▶ Tasks for this exercise
a – Answer these questions using the article about the seniors' safe house.
(i) How much money did donors give in two weeks?
(ii) How many square feet is the home?
(iii) In what year did John retire?
b – Copy the part of the article about the seniors' safe house that starts with the words "Earlier this month, the" and ends with "almost didn’t happen.", word for word.
c – Continue the article about the seniors' safe house, picking up right after its last sentence.

▶ Source text
+ + + + +
Earlier this month, the VOA board convened for what Holderegger described as a “challenging” meeting. Because the safe house is the only program that’s entirely community funded, the board decided it couldn’t keep it going at the expense of other housing and assistance ventures.

Holderegger asked the board to delay its sentence for 30 days and got on the media bullhorn. A slew of donors big and small chipped in north of $137,000 in two weeks, but the number of checks has dwindled. The final 60 grand will likely be the hardest.

“We have gaps in all our programs,” she said. “This is just the largest one.”

And all for a program that almost didn’t happen.

Mercy Housing originally intended to open a shelter for runaway youth on this 1-acre plot, but met strong opposition from neighboring residents. In stepped Maxine Milner Krugman, an elder advocate who spied a need for a haven for mistreated or forgotten seniors. Neighbors reluctantly agreed to the alternative, and the 4,783 square-foot custom-made home was built.

Retired in 1991, John has six sisters residing in the area, but it doesn’t seem like they’re on good terms. When asked if he wants help getting in touch, John politely waves away the offer. “I know where they are,” he said.

He visited a brother in Louisiana, but didn’t cotton to the swamp state and returned to Sacramento roughly nine weeks ago. When he got back, he had no place and no one to ask for help. “I’m pretty much on my own here,” he said.

Dressed in a floral shirt and tan jacket and capped by ashy-white hair, John makes no mention of the wedding band around his ring finger.

Both Daniel and Holderegger mention other guests, like the feisty 92-year-old Japanese woman who survived two internment camps, and the late-60s South African woman who returned following a recurrence of breast cancer. Staff was able to reach one of her estranged sons, but not in time. “She passed away before he got there,” Daniel said.

Often, clients have been bamboozled out of retirement savings by close family members, betrayed by caretakers, evicted or foreclosed on. They need relocation or housing, but also someone to listen to them.
+ + + + +
Pixel coordinate grounding data

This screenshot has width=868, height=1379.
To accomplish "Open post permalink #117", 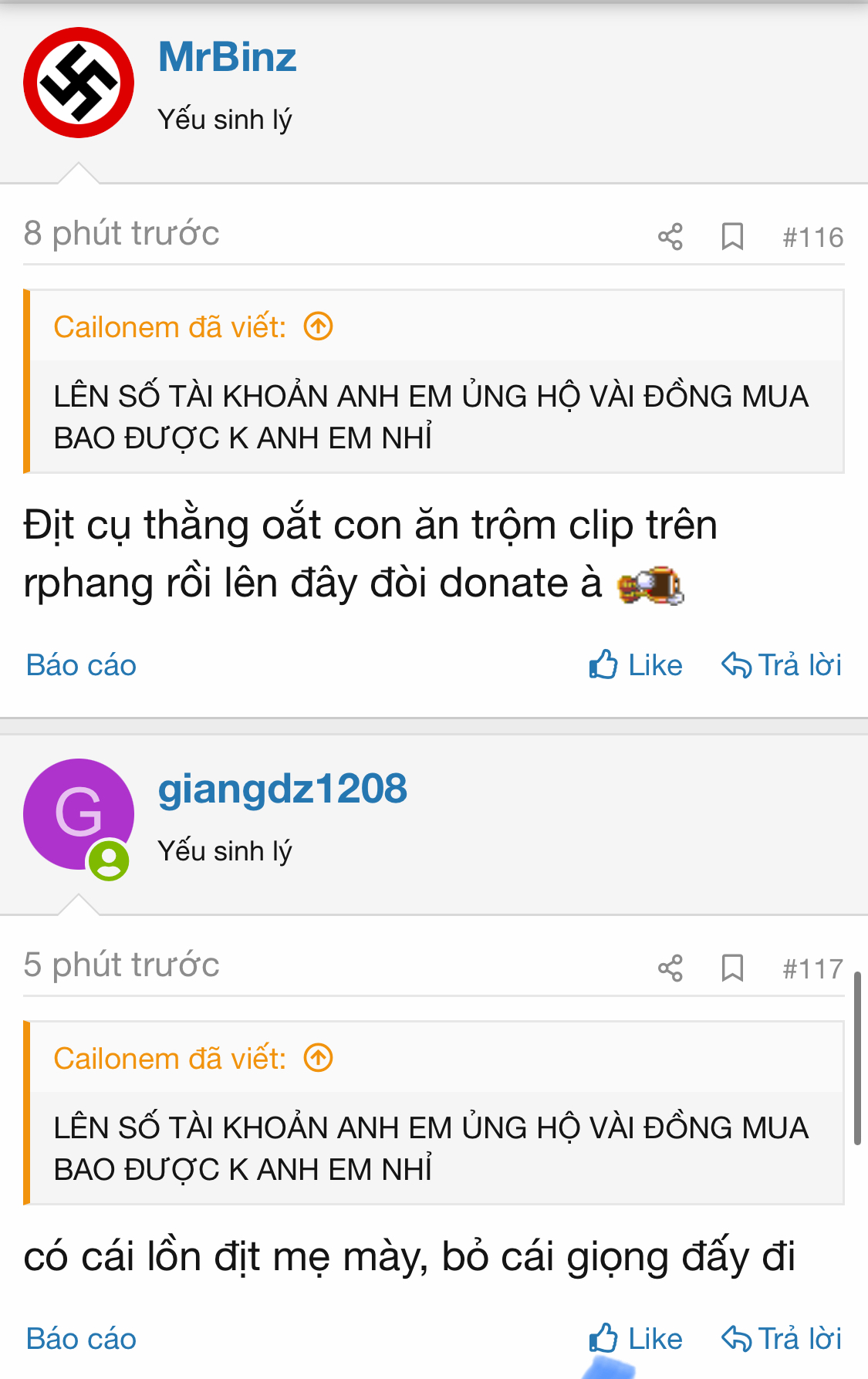I will tap(812, 968).
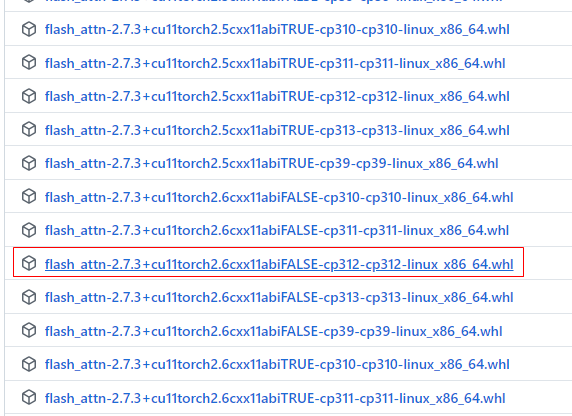The height and width of the screenshot is (416, 572).
Task: Click package icon beside torch2.5 TRUE cp312 wheel
Action: pyautogui.click(x=29, y=96)
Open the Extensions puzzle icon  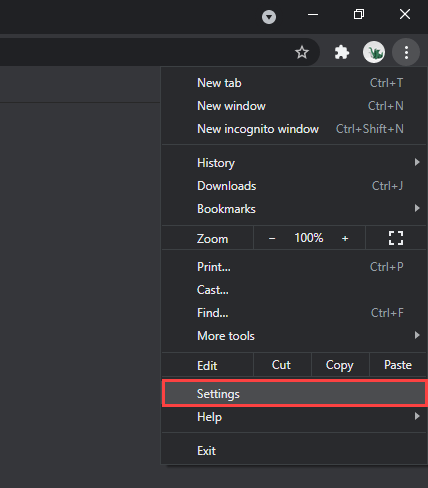coord(342,52)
+ + + + +
▶ Expected responses
a –
(i) North of $137,000.
(ii) 4,783 square feet.
(iii) 1991.

b –
Earlier this month, the VOA board convened for what Holderegger described as a “challenging” meeting. Because the safe house is the only program that’s entirely community funded, the board decided it couldn’t keep it going at the expense of other housing and assistance ventures.

Holderegger asked the board to delay its sentence for 30 days and got on the media bullhorn. A slew of donors big and small chipped in north of $137,000 in two weeks, but the number of checks has dwindled. The final 60 grand will likely be the hardest.

“We have gaps in all our programs,” she said. “This is just the largest one.”

And all for a program that almost didn’t happen.

c –
“We do,” Daniel said. “We try to minimize the fear and anxiety that they often come through the door with.”

Just about everyone enters in a state of trauma and betrayal, followed by surprise that this nice estate, with its catered meals and laundry services, is just for them.

Daniel is the only onsite employee, but is aided by a rotation of soft-speaking volunteers who help develop “reality-based” plans to address the gamut—including abusive living situations, hacked Social Security accounts, reverse-mortgage schemes and self-neglect.

Meanwhile, financial elder abuse has become the leading crime against Sacramento seniors.

According to APS program manager Ruth MacKenzie, her office investigated 5,494 allegations last year, 28 percent of which were of a financial nature, which is a record. “Financial abuse, for the first time locally, had the greatest number of allegations,” she said. “So financial is our top dog.”

Previous honors fell under the umbrella of health and safety, MacKenzie said.

Most elder abuse cases are also very personal.

“We’re not talking stranger crimes here,” said Detective Sgt. Dean Bowen of the Sacramento County Sheriff’s Department. “We’re talking sons, daughters, grandkids, nieces, nephews.”

This is also why victims are sometimes reluctant to pursue criminal prosecution, even when the betrayal has been found out. Daniel cites a mix of shame and denial that someone so close to them could be using them. In these instances, Bowen said he backs off: “We don’t force people to be a victim.”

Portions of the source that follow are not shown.